The notary will have to calculate the value of the deceased’s patrimony: real estate, investments, money in bank accounts, cars, furniture, jewels, …
Schematically, the value of the deceased’s patrimony that will be transmitted to the heirs is composed of half of the common property and the totality of the own property received by donation or inheritance before or during the marriage.
This raises the delicate question of bank investments and life insurance policies taken out by the surviving spouse. Spouses married under the community regime often hold life insurance policies or bank investments such as PEL, Livret A, LDD, PEA, …. These investments can be subscribed in either the name of the husband or the wife, without losing the character of joint property.
According to the application of the theory of title and finance, it is not because the Livret A, the PEL or the life insurance contract is subscribed in the name of Mr or Mrs that the money saved therein belongs to Mr or Mrs. In the absence of proof to the contrary, called a reinvestment clause, these investments, including the life insurance, will have to be considered as joint property, and therefore as inheritance assets for half (because each spouse owns 1/2 of the joint property).
This is why the declaration of inheritance must mention all the investments made by the couple, including the investments made in the name of the surviving spouse.
But notaries often forget to declare the spouse’s life insurance policies.
Unfortunately, notaries often forget to declare the life insurance policies taken out by the spouse of the deceased. They declare the PEL, the “livres A”, the LDD, the cars, but they forget to declare the life insurance contracts of the spouse for a reason that I cannot understand.
This omission is very serious, both from a civil and a fiscal point of view.
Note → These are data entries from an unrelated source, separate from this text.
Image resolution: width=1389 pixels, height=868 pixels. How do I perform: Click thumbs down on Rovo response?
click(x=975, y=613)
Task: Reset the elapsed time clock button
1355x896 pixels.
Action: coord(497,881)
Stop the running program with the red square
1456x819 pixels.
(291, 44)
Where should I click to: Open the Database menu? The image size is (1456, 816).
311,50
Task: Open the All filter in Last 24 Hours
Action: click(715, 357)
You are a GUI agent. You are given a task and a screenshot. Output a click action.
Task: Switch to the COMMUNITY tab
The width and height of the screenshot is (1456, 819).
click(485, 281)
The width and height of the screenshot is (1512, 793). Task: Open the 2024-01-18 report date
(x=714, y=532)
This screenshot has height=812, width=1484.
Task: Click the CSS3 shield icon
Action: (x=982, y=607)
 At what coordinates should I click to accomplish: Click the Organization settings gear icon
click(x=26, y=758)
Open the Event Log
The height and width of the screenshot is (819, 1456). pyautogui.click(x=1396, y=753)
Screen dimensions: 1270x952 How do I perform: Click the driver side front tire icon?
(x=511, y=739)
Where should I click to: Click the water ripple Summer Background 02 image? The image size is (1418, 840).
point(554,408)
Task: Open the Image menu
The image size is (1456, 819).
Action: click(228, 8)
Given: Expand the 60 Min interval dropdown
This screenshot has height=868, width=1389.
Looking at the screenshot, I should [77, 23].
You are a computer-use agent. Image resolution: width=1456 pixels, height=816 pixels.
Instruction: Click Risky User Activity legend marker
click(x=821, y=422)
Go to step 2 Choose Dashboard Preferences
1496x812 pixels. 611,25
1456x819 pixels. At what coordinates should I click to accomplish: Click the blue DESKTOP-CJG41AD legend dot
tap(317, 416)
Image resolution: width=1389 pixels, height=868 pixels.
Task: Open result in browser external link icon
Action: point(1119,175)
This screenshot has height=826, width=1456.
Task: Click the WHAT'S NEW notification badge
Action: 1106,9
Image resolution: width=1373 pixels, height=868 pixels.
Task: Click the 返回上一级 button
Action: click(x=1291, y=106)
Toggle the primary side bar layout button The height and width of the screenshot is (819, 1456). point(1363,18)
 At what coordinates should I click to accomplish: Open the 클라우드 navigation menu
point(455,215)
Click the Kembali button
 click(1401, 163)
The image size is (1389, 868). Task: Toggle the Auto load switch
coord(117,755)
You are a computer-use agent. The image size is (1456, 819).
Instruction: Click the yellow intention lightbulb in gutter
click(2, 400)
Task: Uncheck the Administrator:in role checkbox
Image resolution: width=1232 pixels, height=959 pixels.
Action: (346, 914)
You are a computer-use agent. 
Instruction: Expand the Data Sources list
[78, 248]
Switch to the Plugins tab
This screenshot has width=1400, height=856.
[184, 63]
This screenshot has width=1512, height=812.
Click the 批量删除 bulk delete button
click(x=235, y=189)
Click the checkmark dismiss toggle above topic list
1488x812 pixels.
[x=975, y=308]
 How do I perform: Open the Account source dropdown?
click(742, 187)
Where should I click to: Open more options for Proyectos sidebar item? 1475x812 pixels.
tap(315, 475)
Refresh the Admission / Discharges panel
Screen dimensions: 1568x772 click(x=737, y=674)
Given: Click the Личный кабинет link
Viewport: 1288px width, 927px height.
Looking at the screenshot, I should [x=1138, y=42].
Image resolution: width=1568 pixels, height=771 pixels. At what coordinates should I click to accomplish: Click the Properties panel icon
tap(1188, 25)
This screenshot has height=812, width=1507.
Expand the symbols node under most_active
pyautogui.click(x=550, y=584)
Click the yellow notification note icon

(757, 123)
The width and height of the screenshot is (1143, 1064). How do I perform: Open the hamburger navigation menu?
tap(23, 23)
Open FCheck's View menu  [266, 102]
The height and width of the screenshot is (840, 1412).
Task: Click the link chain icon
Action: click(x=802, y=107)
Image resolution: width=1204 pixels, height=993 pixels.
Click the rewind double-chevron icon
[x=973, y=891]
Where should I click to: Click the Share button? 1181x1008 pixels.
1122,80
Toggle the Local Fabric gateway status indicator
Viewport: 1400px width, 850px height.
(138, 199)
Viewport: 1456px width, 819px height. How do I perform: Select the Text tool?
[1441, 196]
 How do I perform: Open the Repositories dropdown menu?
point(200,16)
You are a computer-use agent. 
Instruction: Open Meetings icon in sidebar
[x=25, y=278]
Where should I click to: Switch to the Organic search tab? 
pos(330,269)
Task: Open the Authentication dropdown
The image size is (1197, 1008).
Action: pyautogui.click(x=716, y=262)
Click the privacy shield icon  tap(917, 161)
Let’s take an example to understand the serious consequences of this error.
Mr. and Mrs. X are married under the community regime. Together they have a patrimony of 2 000 000€, including a life insurance contract subscribed by Mrs X for an amount of 800 000€ (which cannot be considered as being fed with a manifestly exaggerated premium).
Mr and Mrs have two children.
Mr. dies and when declaring the estate, the notary “forgets” to mention the life insurance policy taken out by Mrs. Thus, the community assets are estimated at 1 200 000€ and the inheritance assets transmitted to the heirs (usufruct for the spouse and bare ownership for the two children) are estimated at 600 000€.
By forgetting to declare the life insurance policy taken out by Mrs., the notary considers that the said life insurance policy belongs fully to Mrs. as part of her own property, even though it was funded with money belonging to the couple.
A few years after the death of the husband, the wife becomes angry with one of her children for X reasons that we all know in families.
Madame de colère then decides to modify the beneficiary clause of her life insurance contract in favor of only one of the two children.
At the death of Mrs. X, the child designated in the beneficiary clause will receive the capital of 800 000€ alone, thus depriving the other child of an inheritance that he should have received upon the death of Mr. X.
In order to receive this 800 000€, the beneficiary child will have to pay a 20% lump sum tax on the capital exceeding 152500€, i.e. -+130 000€.
This is an extremely common case of misappropriation of inheritance. It can be found in case of family tension between the surviving spouse and one of the children, but also in blended families with a strategy that leads to disinherit the child of the first marriage.
And above all, a declaration in the estate assets, which allows an unexpected tax optimization.
This oversight is all the more astonishing, and a serious error of judgment, since the declaration of the said life insurance policy as part of the community assets and therefore as part of the estate assets for half will allow the beneficiary to benefit from an unhoped-for tax exemption (not to say incredible).